在开始之前本教程适用于对保护其应用程序感兴趣的 jQuery Mobile 开发人员。它假设读者已具有有关使用 PHP、MySQL、JavaScript、XHTML 和 CSS 开发 web 应用程序的基础知识。此外，本教程绝不是全面的；其目的是作为 web 应用程序安全性的介绍。

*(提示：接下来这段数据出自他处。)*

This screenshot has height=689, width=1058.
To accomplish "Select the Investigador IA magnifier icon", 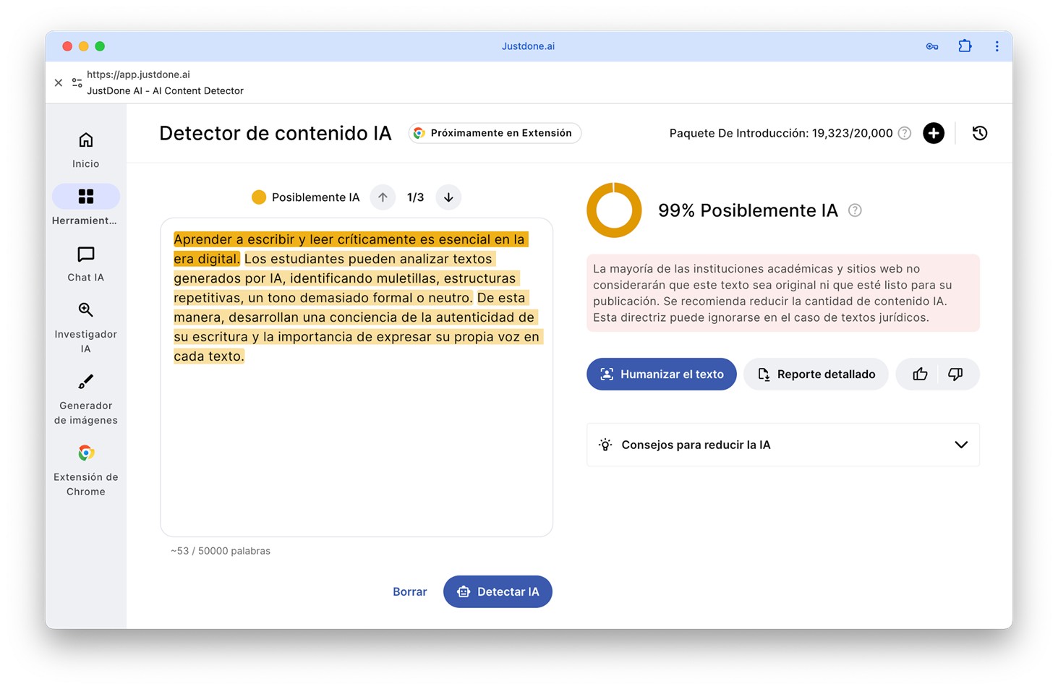I will [85, 309].

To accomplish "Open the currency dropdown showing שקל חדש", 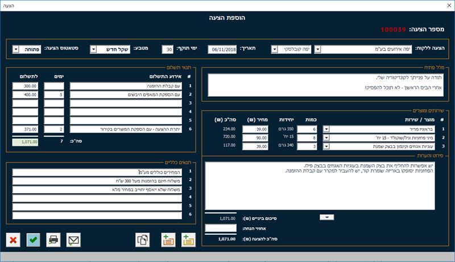I will coord(93,50).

要进一步阅读本教程所涵盖的有关问题以及其他相关主题，请查看 。
关于本教程常用缩略词

• API：应用程序接口
• CSRF 或 XSRF：跨站点请求伪造
• CSS：层叠样式表
• HTML：超文本标记语言
• HTTP：超文本传输协议
• OS：操作系统
• SQL：结构化查询语言
• URL：统一资源定位器
• W3C：万维网联盟
• XHTML：可扩展超文本标记语言
• XML：可扩展标记语言
• XSS：跨站点脚本

随着智能手机和类似设备的崛起，web 应用程序安全性已经扩展到包括移动应用程序。由于受到许多此类设备接口的限制，开发人员有时会使用有缺陷的假设，即客户端输入验证足以防止攻击。然而，通过移动应用程序发送的请求可以用与传统的 web 应用程序相同的方式操作。因为此漏洞，所以不能信任客户端。有时敏感数据存储在他们使用的设备和服务器上，因此用户防止黑客攻击是至关重要的。本教程显示了一些漏洞是如何发生的，以及一些适当的对策来防范试图利用这些漏洞的攻击者。本文包括以下类型的漏洞：

• 跨站点脚本
• 跨站点请求伪造
• 失效的访问控制
• SQL 注入
• 文件包含
• 操作系统命令注入
• 脚本语言注入
• 任意文件创建

使用通过 jQuery Mobile、PHP 和 MySQL 构建的示例应用程序展示所有漏洞和对策。（要获得带有示例代码的 .zip 文件，见 。）
先决条件您需要以下工具来完成此教程：

• Web 服务器— 您可以使用任何具支持 PHP 的 web 服务器。虽然本教程采用的许多开发工具都是 Windows 特有的，但是它们也适用于其他操作系统。建议的 web 服务器是 Apache 或 IBM HTTPServer。
• PHP— 因为所描述的一些攻击对最新的版本无效，所以使用 PHP 5.3.1。本教程注意到了这种不兼容性。
• MySQL— 本教程使用 MySQL，它是一种开源数据库。版本 5.1.41 用于本教程，但其他版本应该也能正常运行。
• Web 调试代理— 因为必须要有一个操纵 HTTP 请求的方法，所以 web 调试代理是非常有帮助的。在本教程中，虽然使用了 Fiddler v2.3.2.4，但是也允许适用于修改请求的其他 web 调试器代理。
• jQuery Mobile— 本教程中构建的示例应用程序的前端使用 jQuery Mobile 1.0 Alpha 3。